Mais ces cas, sans être exceptionnels, demeurent cependant assez rares. C’est dans une couche d’humus de quatre à six pouces que l’on rencontre ordinairement l’hépatique à lobes aigus. Le système radiculaire très développé traverse alors ce premier horizon et plonge dans l’horizon A1, là où la matière organique est mêlée à la matière minérale.
La plante est indifférente à la structure et à la texture de la roche-mère, qui peut être argileuse, sablonneuse, graveleuse, rocailleuse, schisteuse ou rocheuse. Sur l’Île Perrot, comté de Vaudreuil-Soulanges, et dans les comtés de Châteauguay et de Huntingdon on la trouve très bien établie entre des blocs gréseux ou conglomératiques; à Howick, dans le comté de Châteauguay, elle a été même remarquée poussant sur un bloc conglomératique gréseux, dans une très mince couche d’humus. À maints endroits, elle croît dans des poches humifères à proximité de formations calcaires ou dolomitiques.
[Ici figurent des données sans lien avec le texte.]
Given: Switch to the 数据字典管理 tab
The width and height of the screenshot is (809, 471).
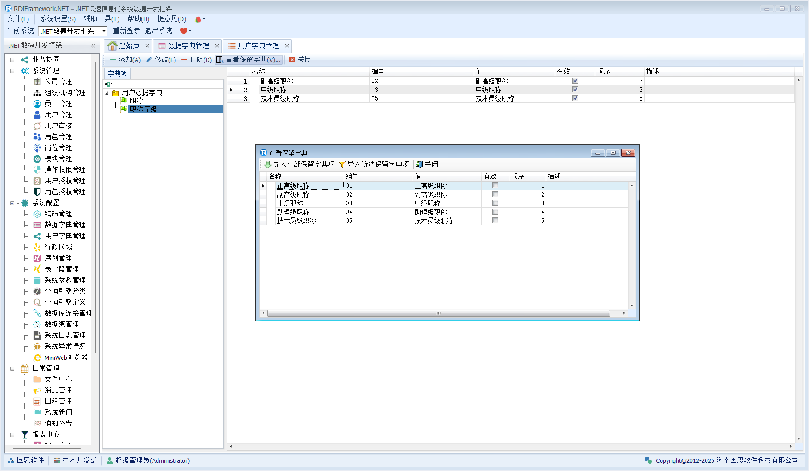Looking at the screenshot, I should (x=188, y=45).
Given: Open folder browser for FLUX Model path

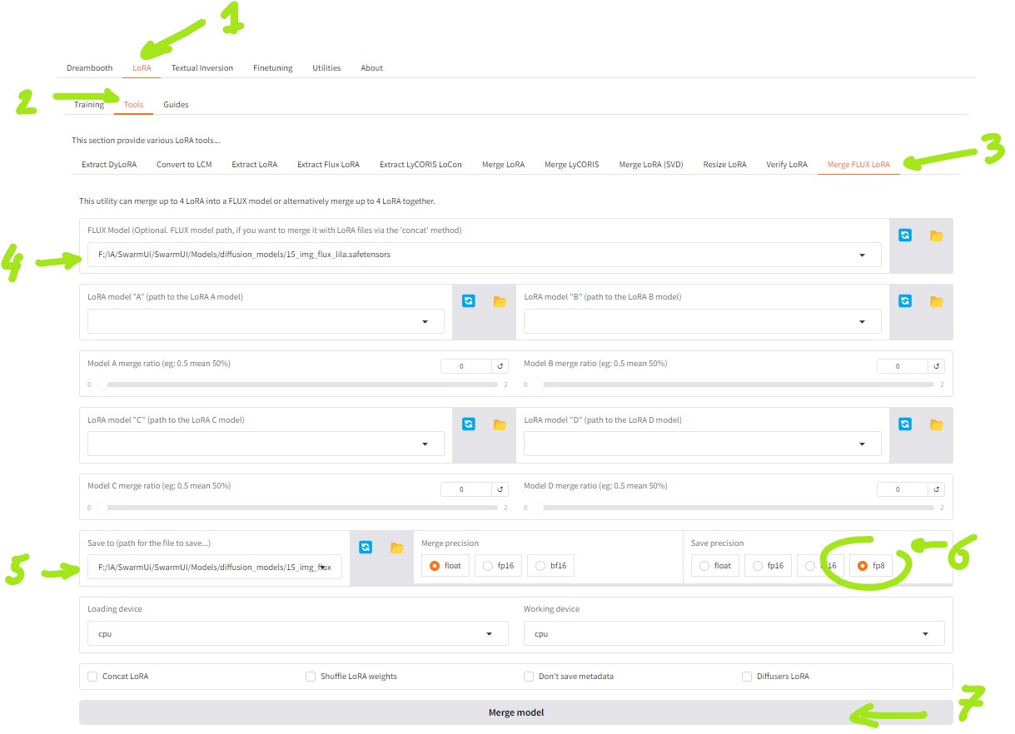Looking at the screenshot, I should [x=936, y=236].
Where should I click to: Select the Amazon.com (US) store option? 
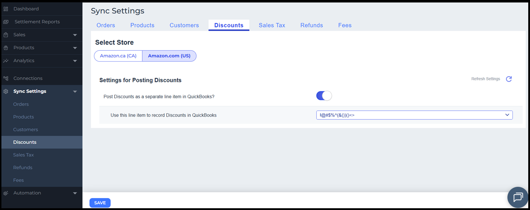pyautogui.click(x=169, y=56)
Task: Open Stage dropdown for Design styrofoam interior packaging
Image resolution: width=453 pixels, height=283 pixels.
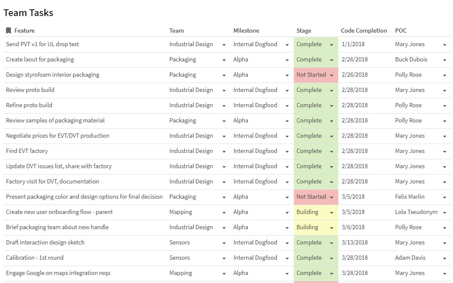Action: [x=331, y=75]
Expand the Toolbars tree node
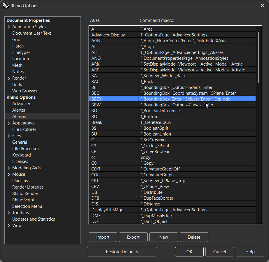Image resolution: width=269 pixels, height=262 pixels. pyautogui.click(x=9, y=213)
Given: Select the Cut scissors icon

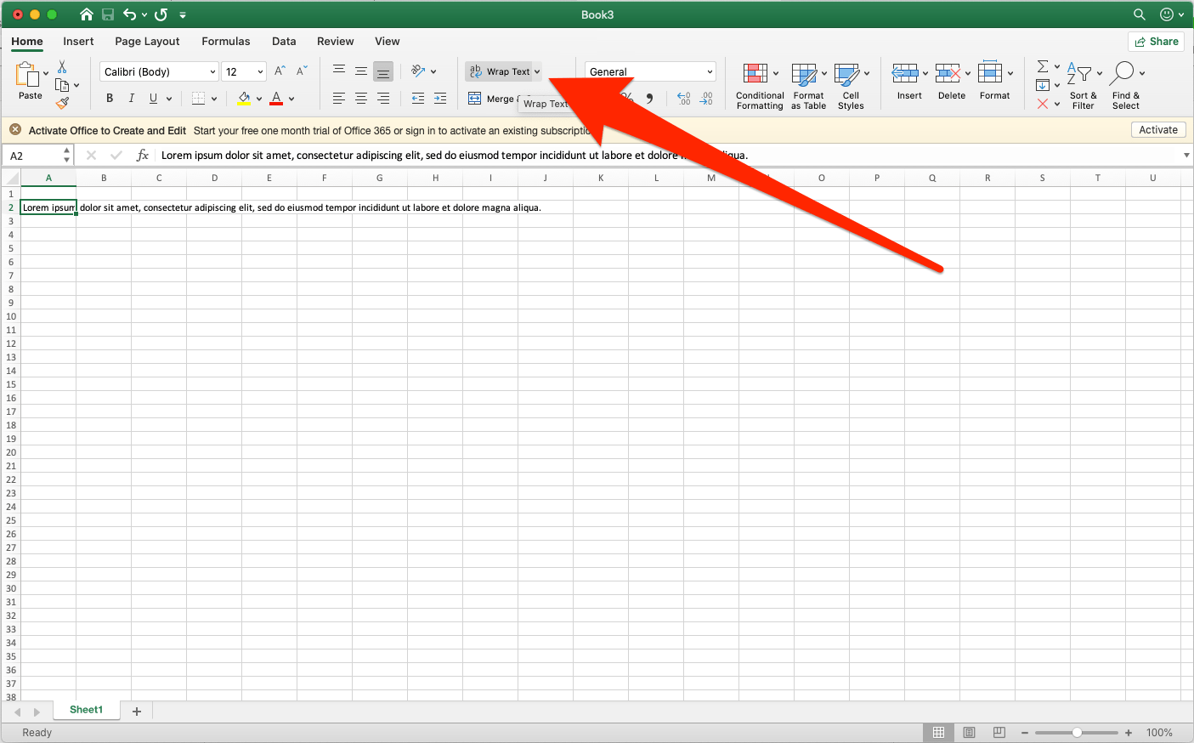Looking at the screenshot, I should [62, 66].
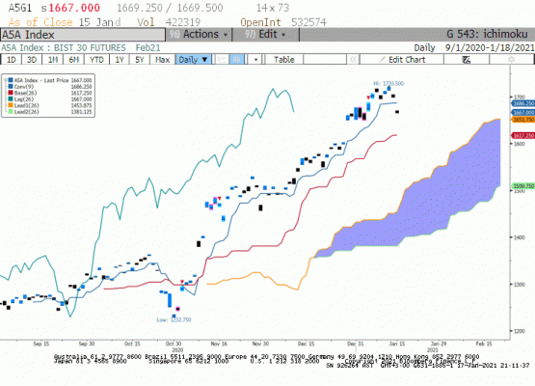535x386 pixels.
Task: Toggle Base(26) legend color square
Action: coord(11,93)
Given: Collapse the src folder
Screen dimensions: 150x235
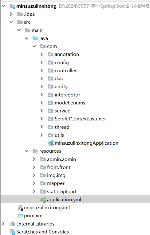Looking at the screenshot, I should tap(11, 22).
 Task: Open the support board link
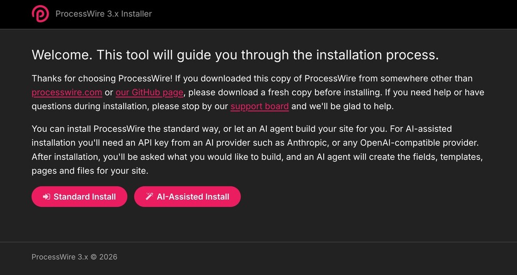point(260,107)
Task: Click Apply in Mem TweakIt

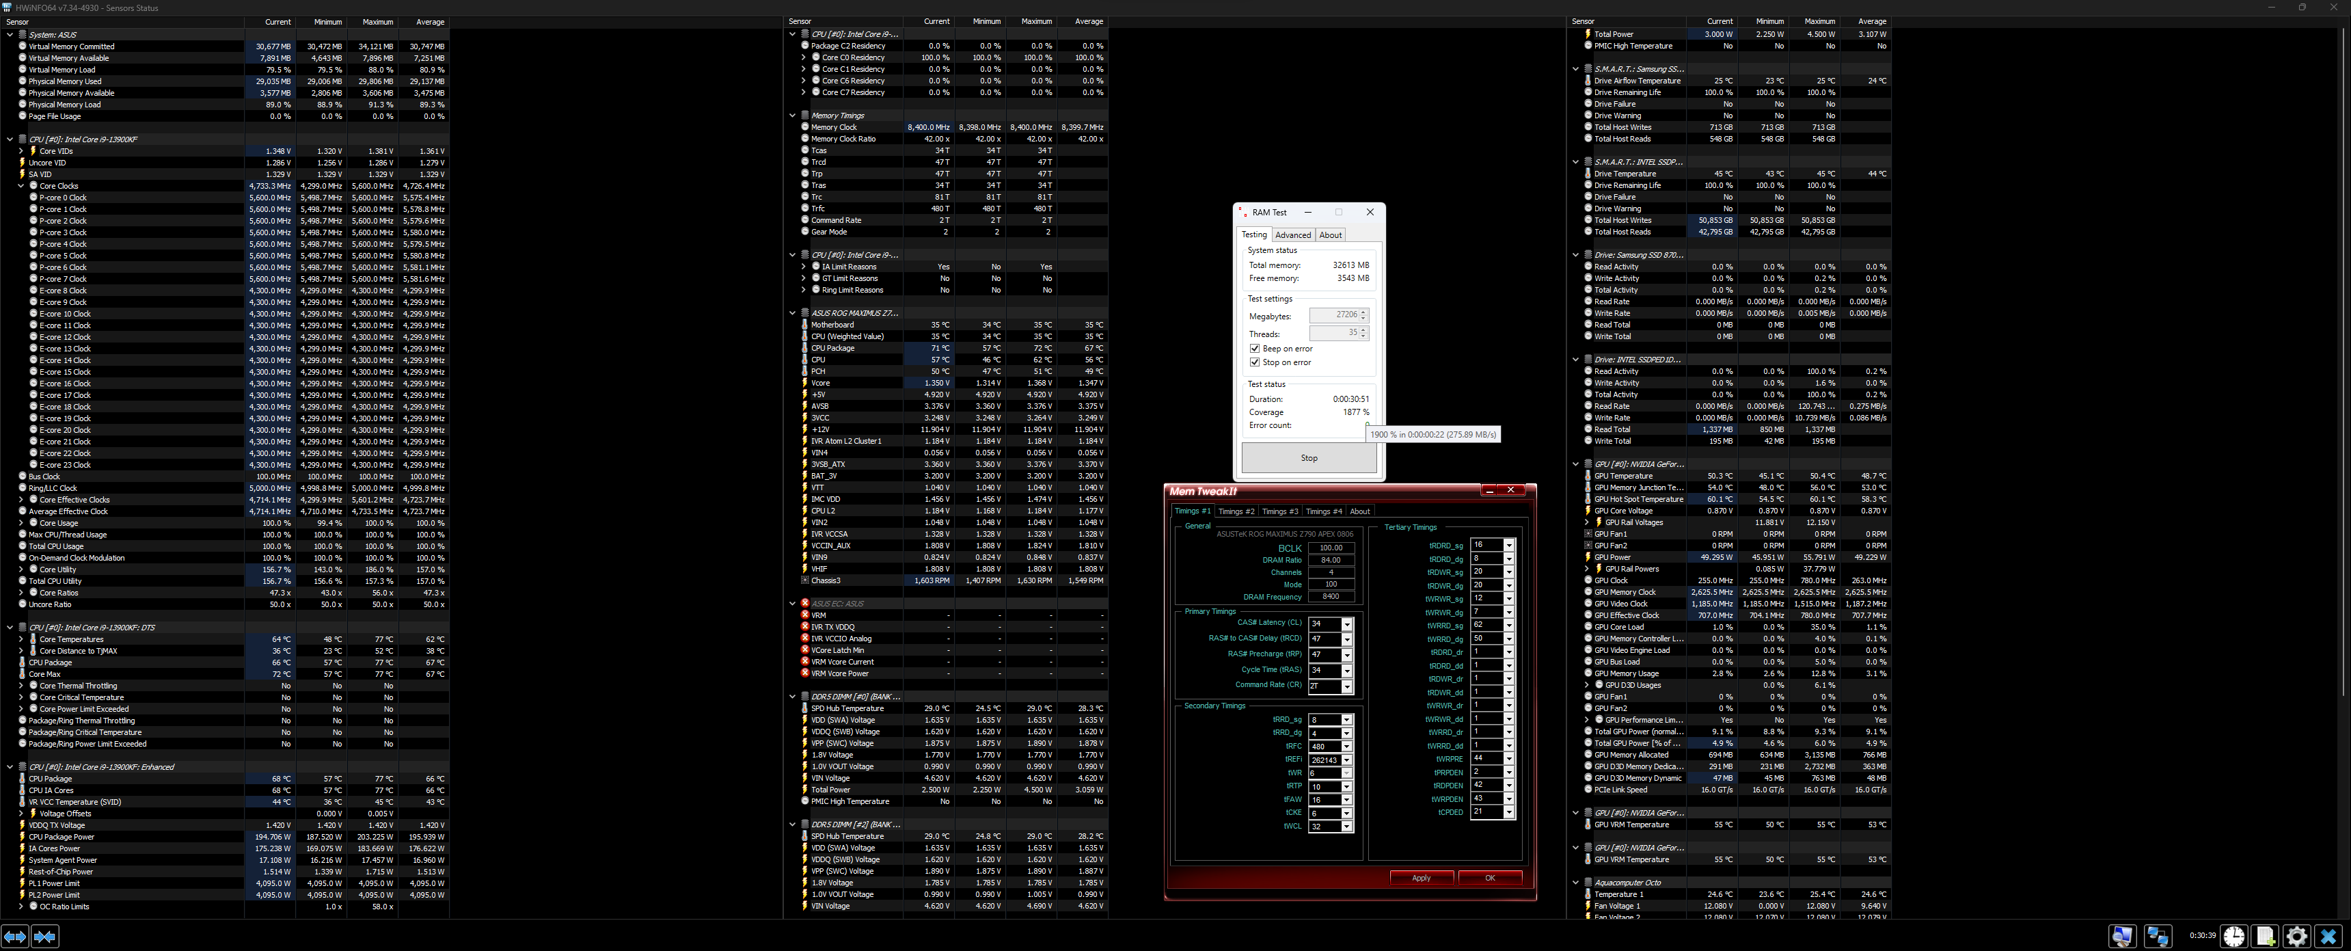Action: (1421, 878)
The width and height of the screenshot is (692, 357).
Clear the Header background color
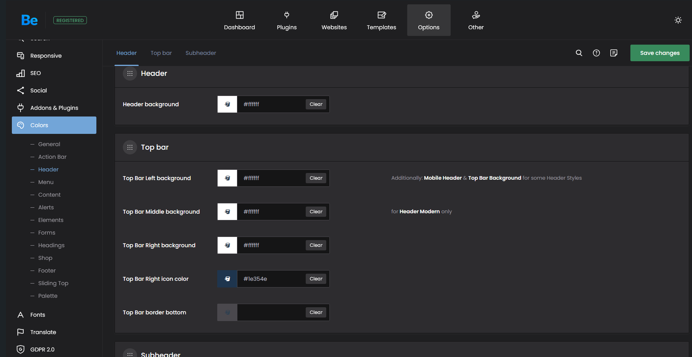[x=316, y=104]
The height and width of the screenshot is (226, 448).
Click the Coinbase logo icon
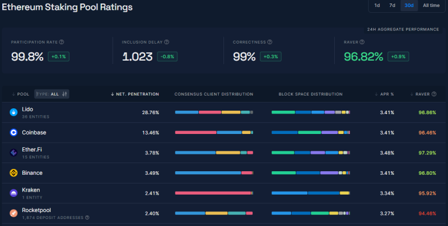pyautogui.click(x=13, y=132)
À Notre-Dame-du-Bon-Conseil, comté de Richmond, à Saint-Joachim, comté de Montmorency, et à Rougemont, comté de Rouville, elle est fixée sur une roche-mère schisteuse, tandis que, près de la pinière d’Oka, comté des Deux-Montagnes, elle pousse sur un sol sablonneux.
Mais si l’Hepatica acutiloba se montre indifférente quant à la nature, à la texture et à la structure de la roche-mère, il n’en est pas de même de ses exigences quant à l’acidité du sol. Bien qu’il puisse persister dans un sol dont la réaction du pH varie de 5.2 à 8.6, son maximum d’occurrence se produit cependant dans des sols dont le pH se maintient aux environs de 6.8, c’est-à-dire entre 6.2 et 7.4. C’est donc une espèce neutrophile sténoionique.
La figure représente la distribution de la valeur du pH dans vingt et un individus d’association (stands) où croît l’Hepatica acutiloba. Des quatre-vingt-dix-neuf échantillons de sol, la plupart ont été prélevés autour des racines de l’hépatique elle-même dans des stations disséminées à travers l’aire de l’espèce dans la province.
Des observations faites dans plusieurs Aceretum saccharophori et dans un Pinetum Strobi presque complètement évolué vers le climax érablière montrent que la germination de l’Hepatica acutiloba se réalise avec un fort pourcentage dans des sols humifères neutres ou presque. Si l'on excepté deux mesures qui ont donné respectivement un pH de 6.2 et 6.4, les variations à la surface de ces sols sous la litière de feuilles mortes, là où s'accomplit la germination, oscillent entre 6.6 et 7.4.
Les érablières établies sur le Bouclier Canadien et dans les Cantons de l'Est, ainsi qu'un certain nombre de celles des basses terres du Saint-Laurent, ne présenteraient pas les conditions favorables au point de vue du pH pour l'établissement de l'Hepatica acutiloba ; c'est ce qui expliquerait, du moins en partie, son absence en ces endroits. On sait de plus que, probablement pour la même raison, cette espèce ne se rencontre pas dans les massifs précambriens des Adirondacks et du Wisconsin.
En résumé, l'Hepatica acutiloba est une espèce sylvestre d'habitat mésique qui ne réussit dans le Québec que dans les sols humifères bien évolués et presque neutres de l'association Aceretum saccharophori.